In the long term, the actual cost of maintaining a denormalized environment for an enterprise data warehouse exceeds the costs of a normalized environment, and the cost of decreased cross-functional information opportunities is much greater.

There are economic costs associated with denormalization that often are not considered. In a star schema, each row in a dimension table contains all of the attributes of every entity mapped within it. In the accounts, customers, and households example of “Denormalized Views Versus Physical Denormalization of the Database Schema” on page 115, you would carry all the redundant household data and all the redundant customer data for each account. Not only does the redundancy from the expansion of columns exist, but in the case of the many-to-many relationship between accounts and customers, the number of rows also increases because a separate row is required for each legitimate account‑customer combination. When there are millions of accounts, thousands of which are jointly held, this horizontal and vertical redundancy can add significant storage overhead.

These costs generally are not significant in light of performance gains, but they are significant in terms of the additional DBA and application coding costs incurred to programmatically maintain referential integrity.

More important is the cost of business opportunities lost because of compromises that render entire categories of data analysis difficult, if not impossible, to perform. Total benefits are much greater for the normalized approach because of its adaptability and generalizability. As an enterprise begins to define its business analysis requirements, it initially identifies only a fraction of what it ultimately needs. Possibly as much as 95% of the real analytic needs of the enterprise go undefined in the infancy of the data warehouse.

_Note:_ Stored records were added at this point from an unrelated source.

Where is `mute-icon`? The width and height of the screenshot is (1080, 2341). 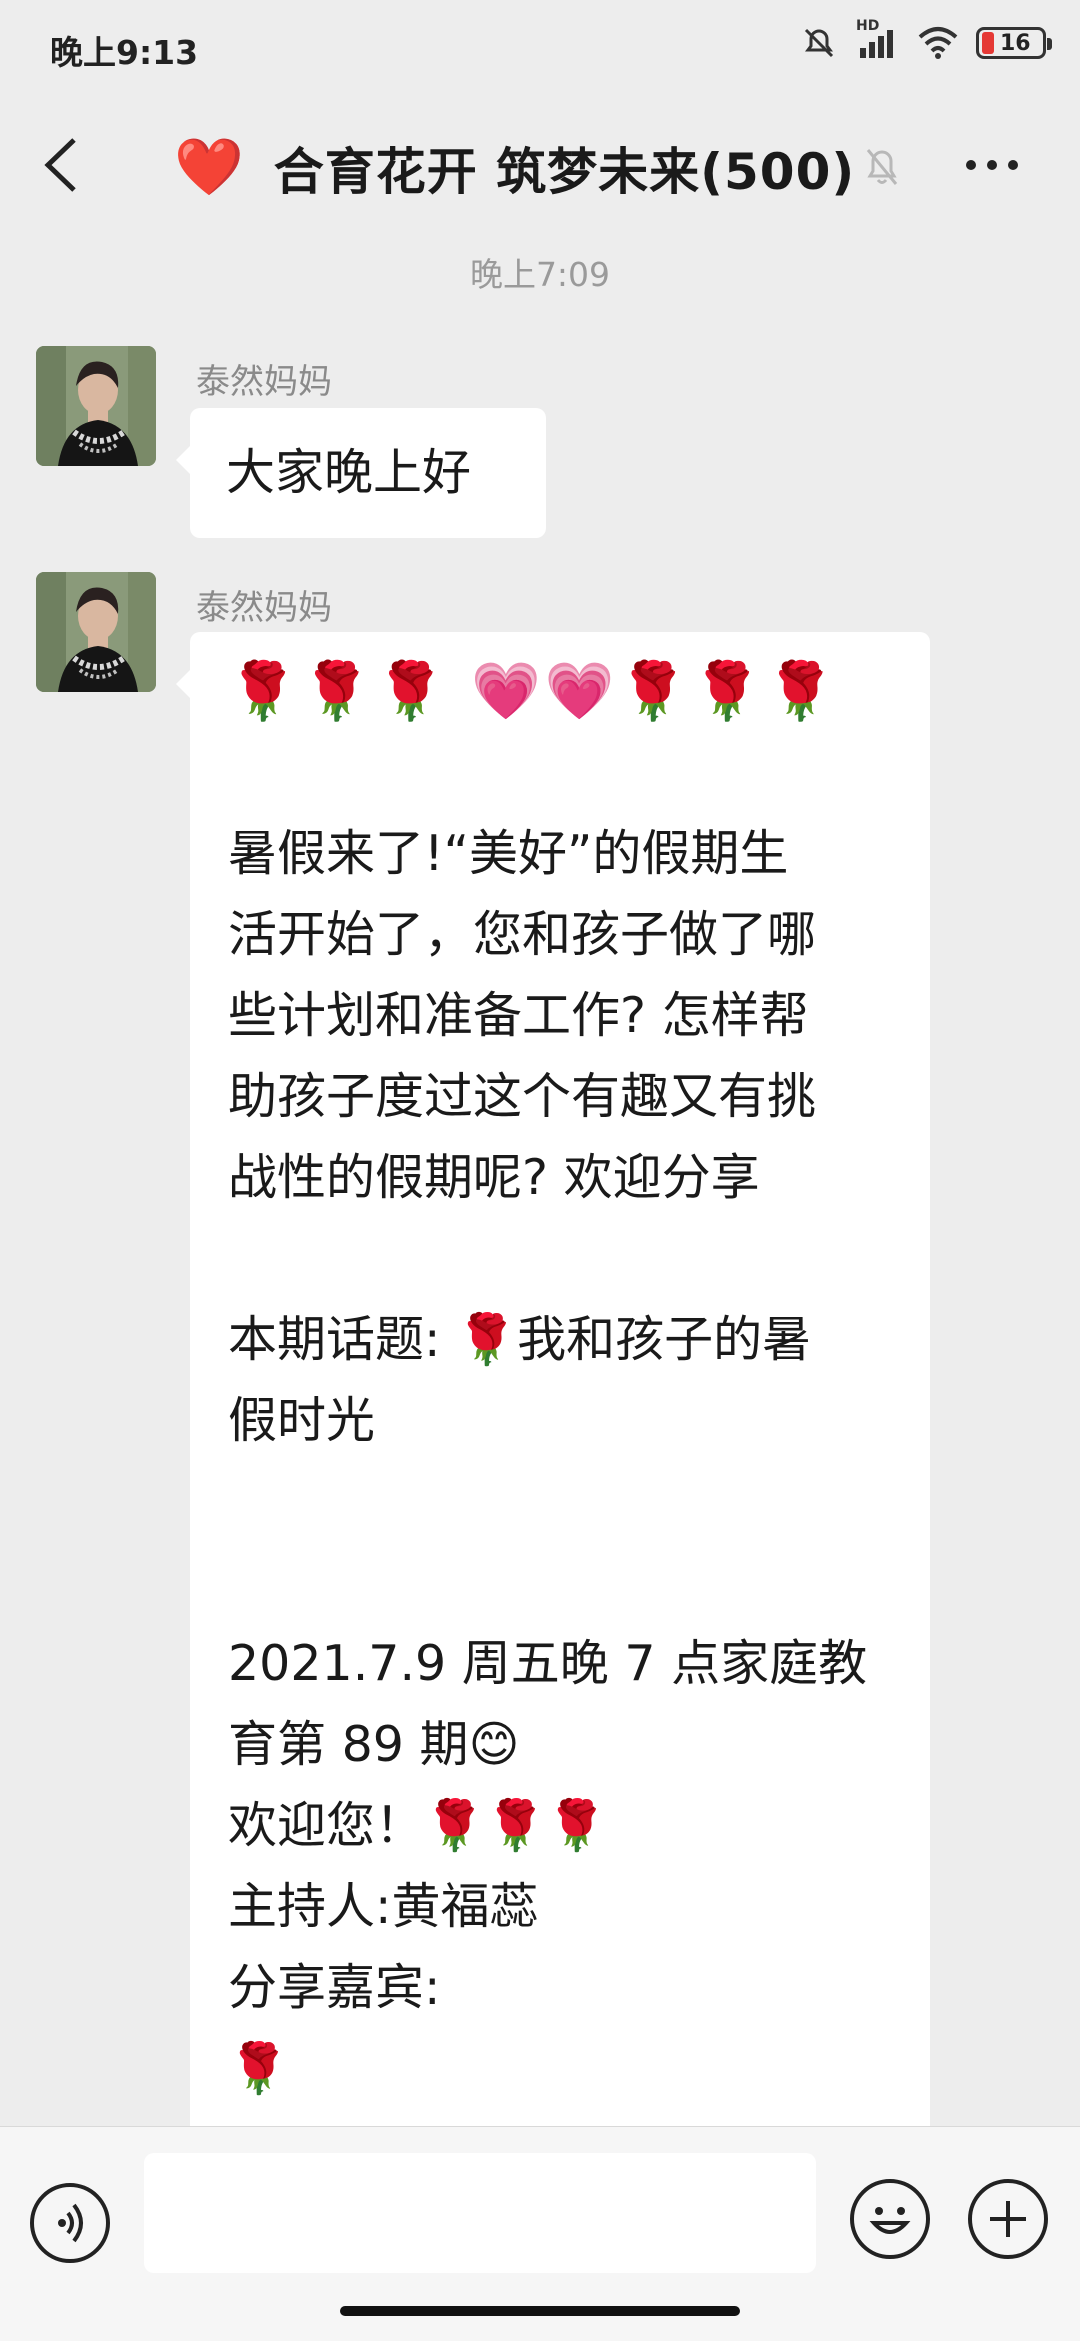 mute-icon is located at coordinates (882, 167).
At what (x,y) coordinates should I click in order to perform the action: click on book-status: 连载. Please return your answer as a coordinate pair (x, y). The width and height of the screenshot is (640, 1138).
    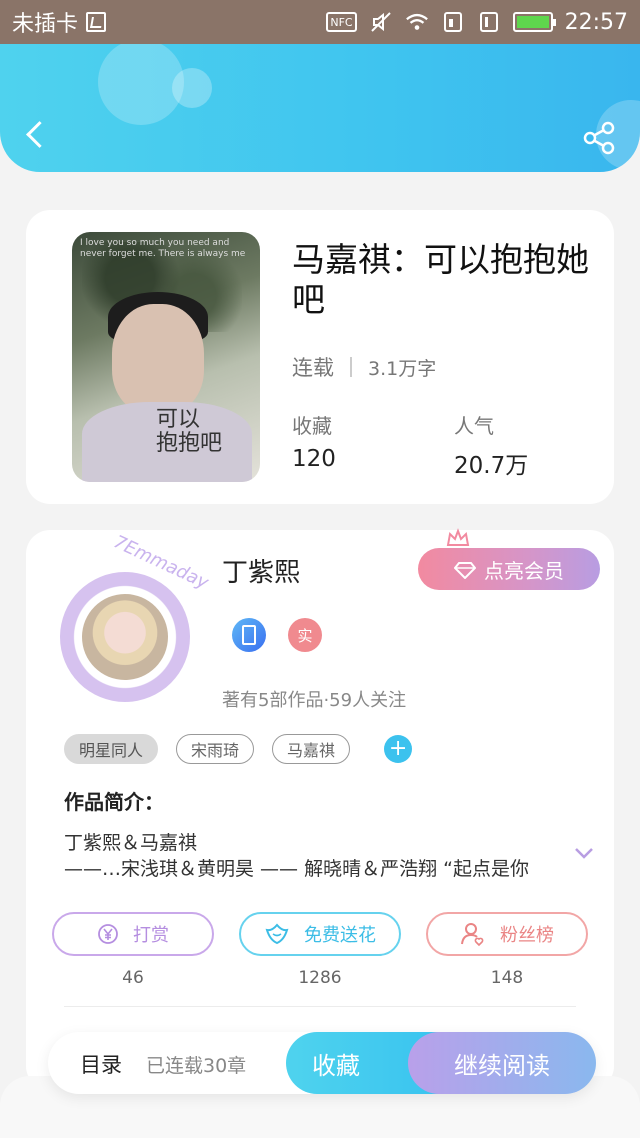
    Looking at the image, I should click on (313, 368).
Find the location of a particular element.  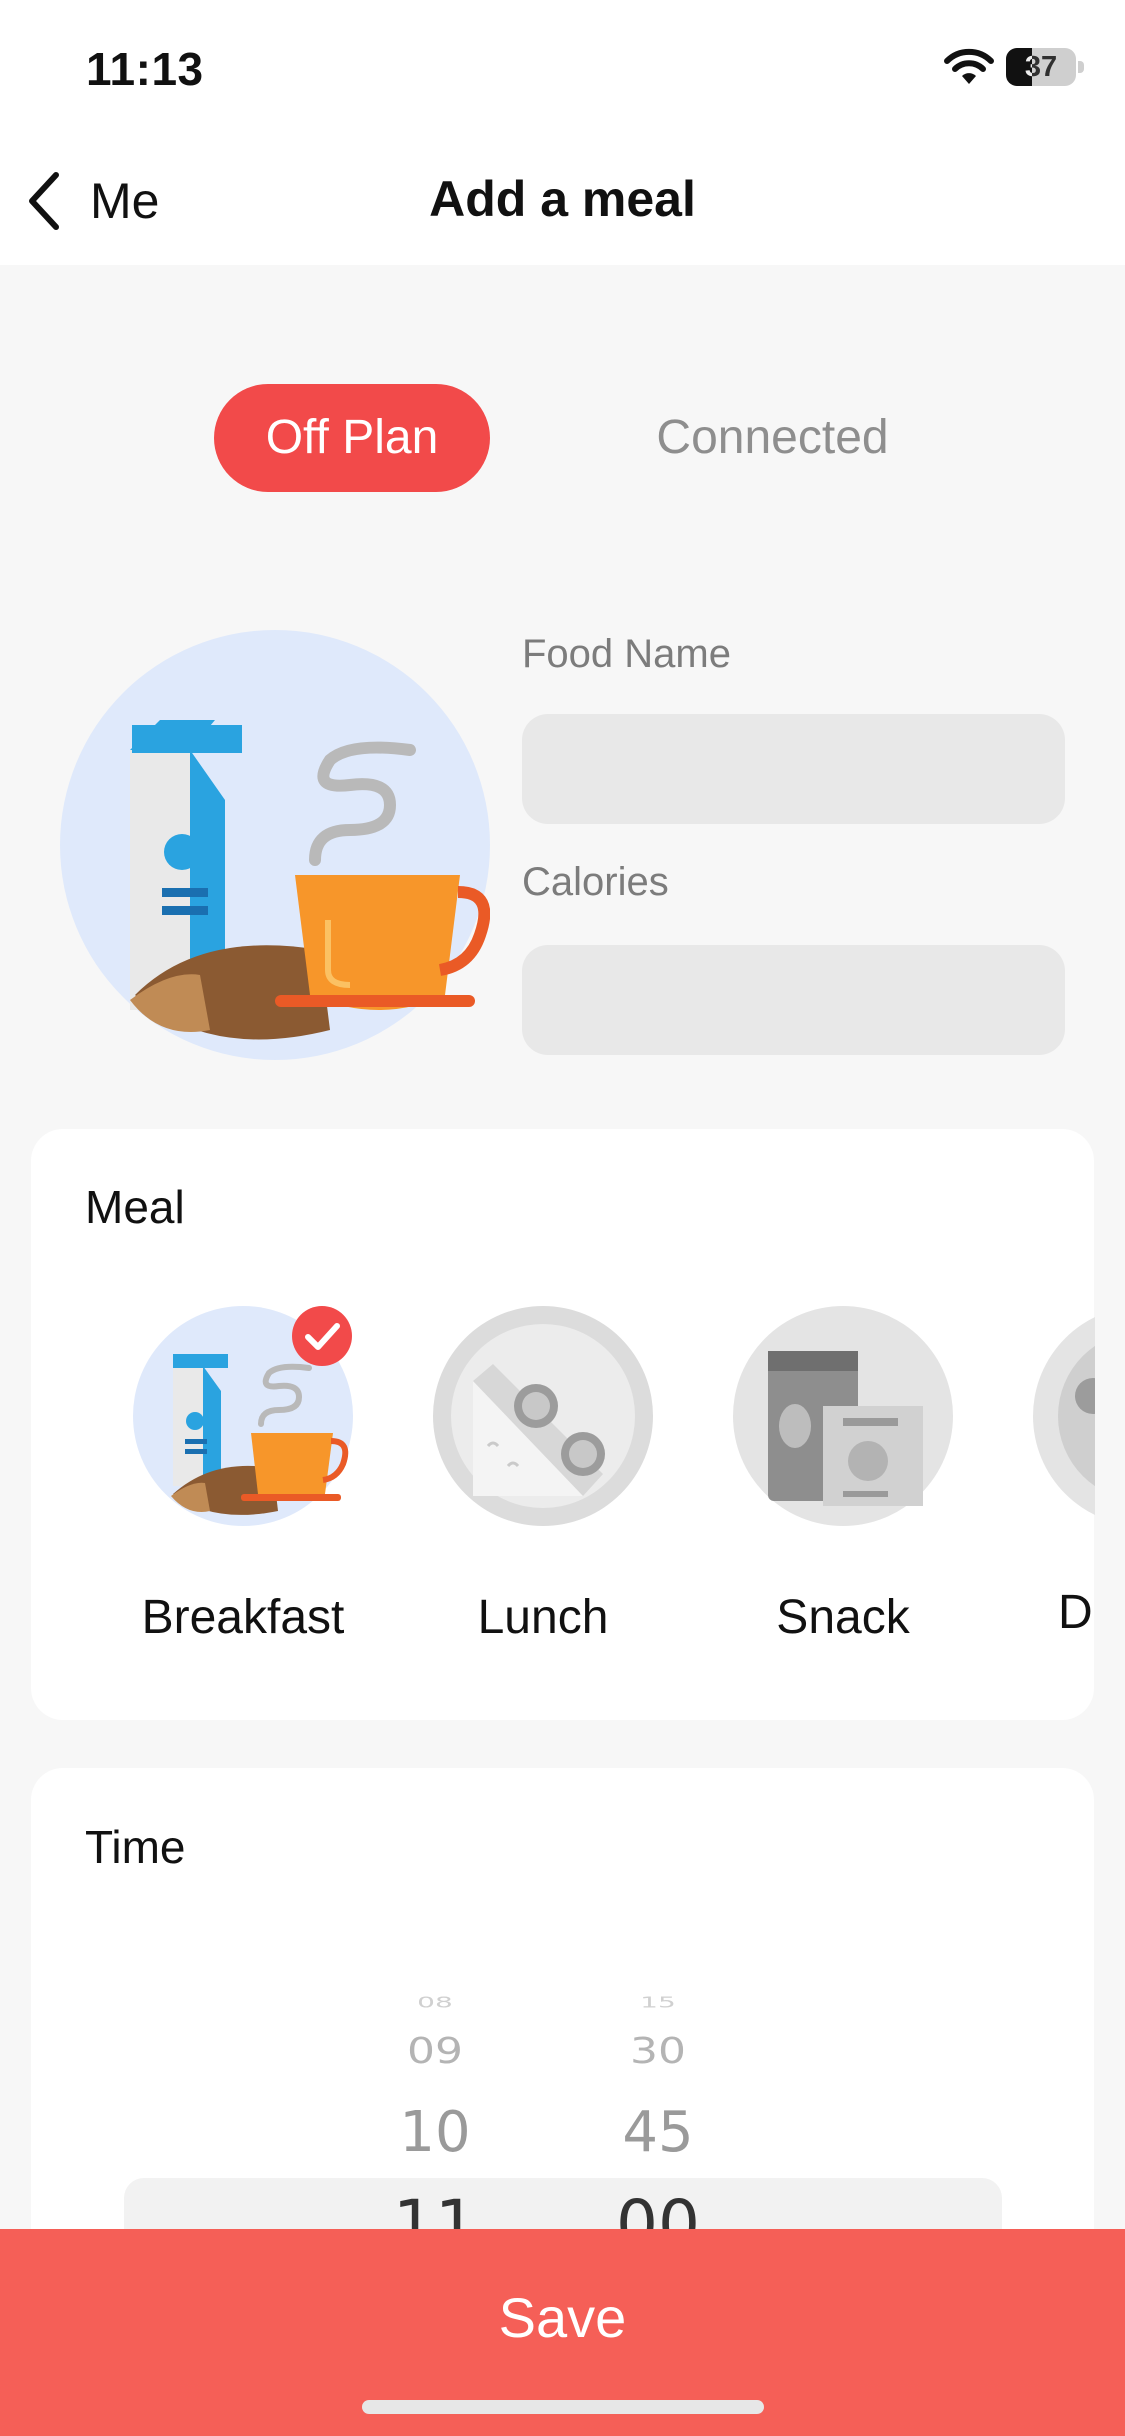

meal-label-breakfast: Breakfast is located at coordinates (243, 1618).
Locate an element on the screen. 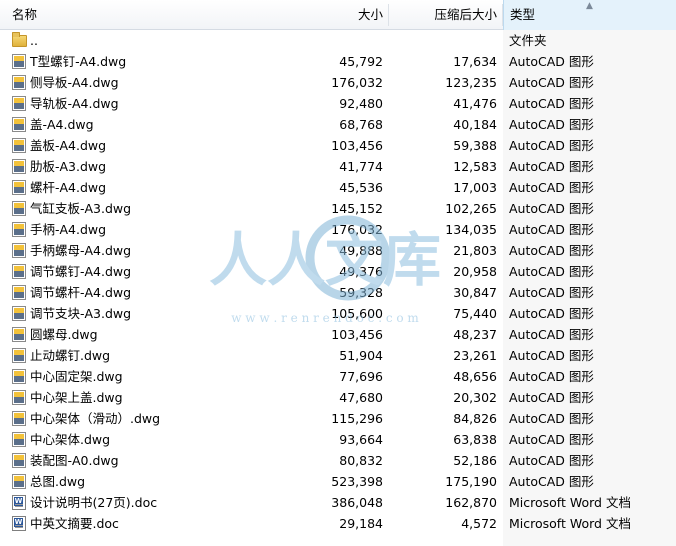  file-compressed-size: 40,184 is located at coordinates (475, 124).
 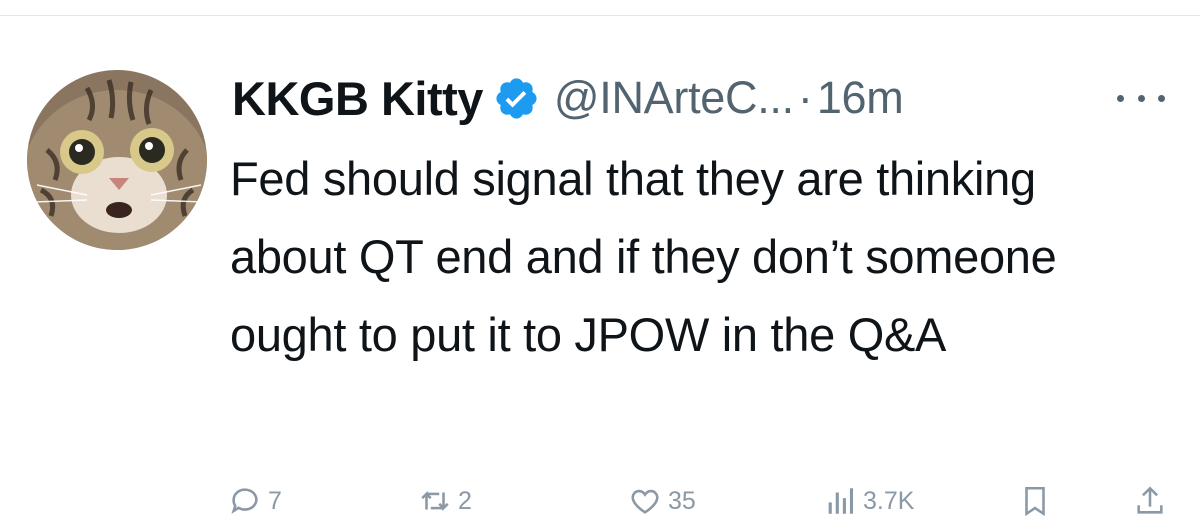 I want to click on avatar, so click(x=117, y=160).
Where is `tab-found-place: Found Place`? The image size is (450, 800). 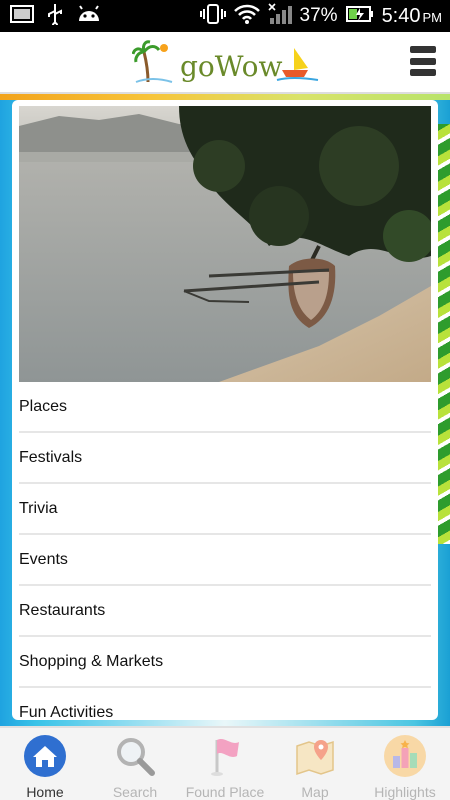
tab-found-place: Found Place is located at coordinates (225, 764).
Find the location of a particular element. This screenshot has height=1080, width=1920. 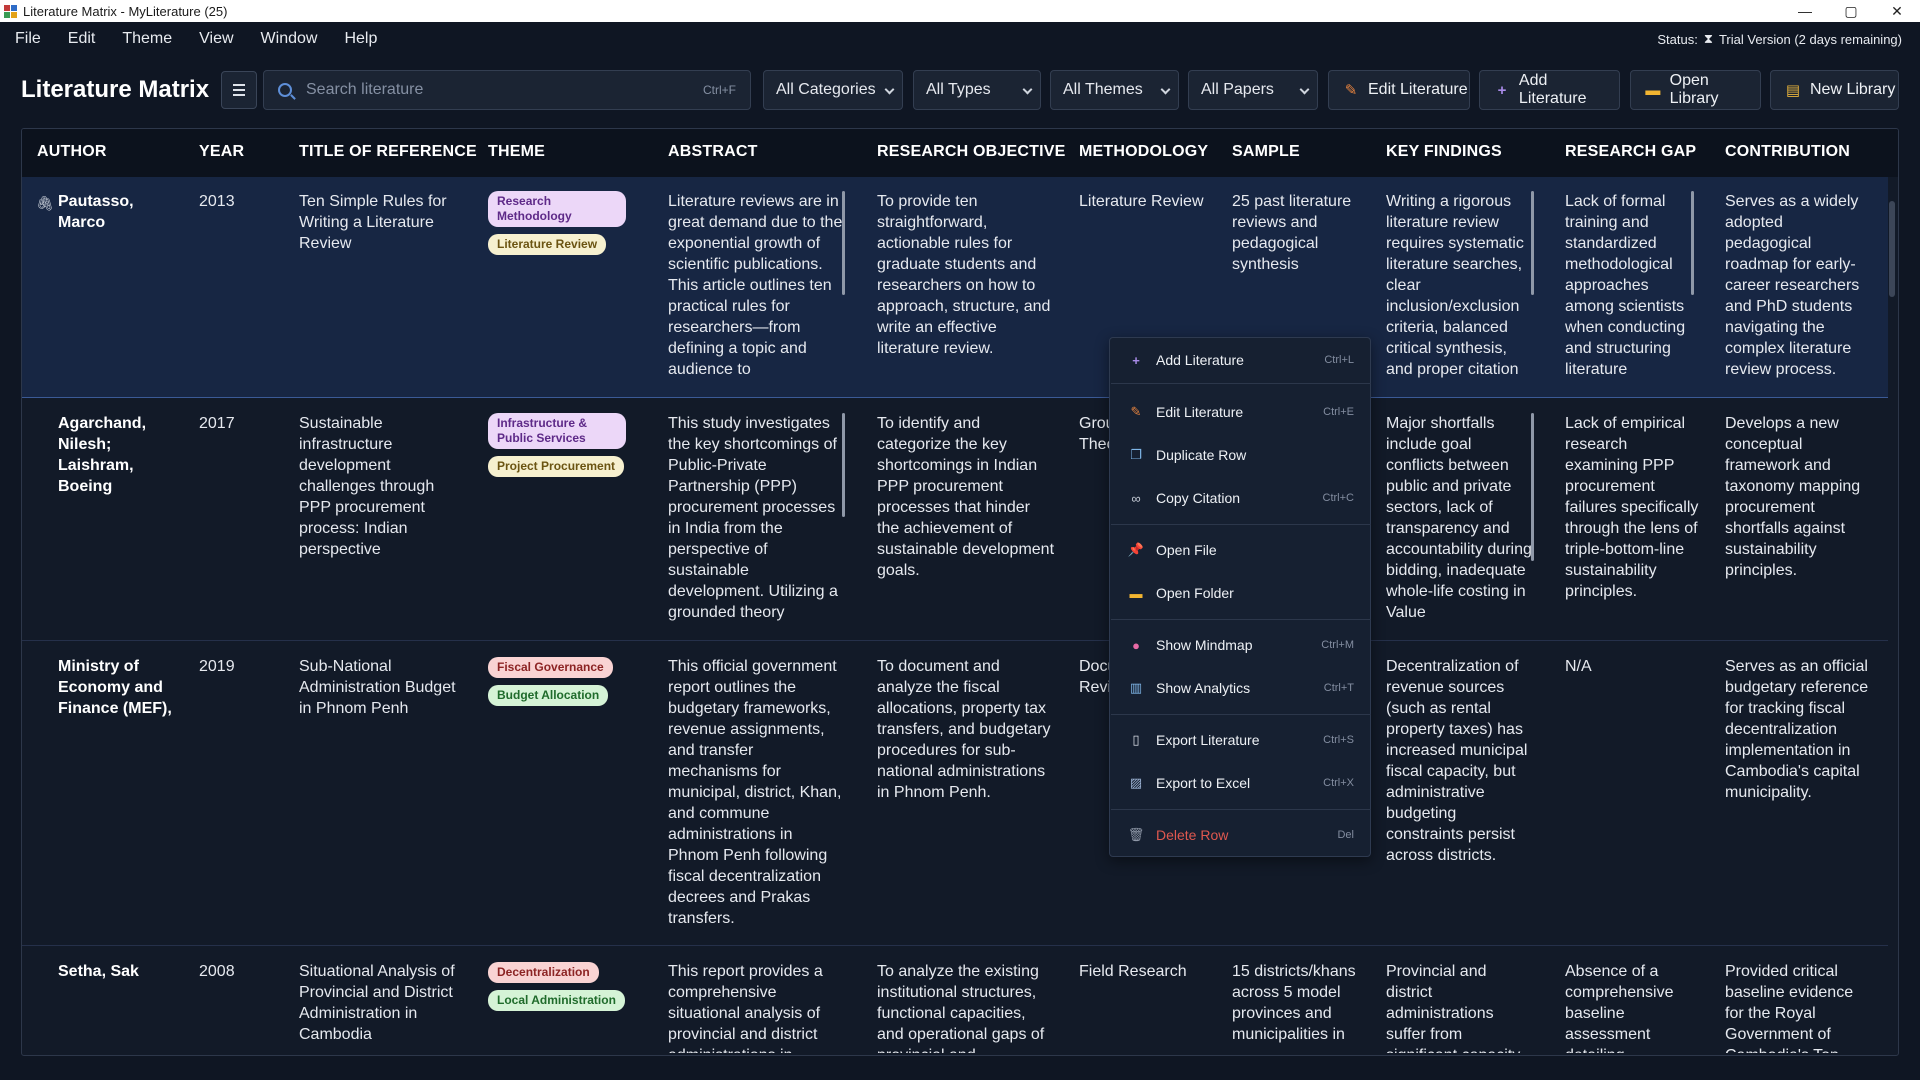

theme-tag: Fiscal Governance is located at coordinates (550, 668).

The key to being able to capitalize on unsuspected opportunity is flexibility. By building an adaptable database schema from the beginning, an enterprise enables itself to address new business needs as they are identified without having to compromise or restructure the database. The enterprise is also able to address any new challenges in the shortest time frame because it does not need to involve its IT staff in designing, building, and propagating data for the new queries. The faster a company can respond to unexpected challenges and opportunities, the higher the business value that can be realized from its data.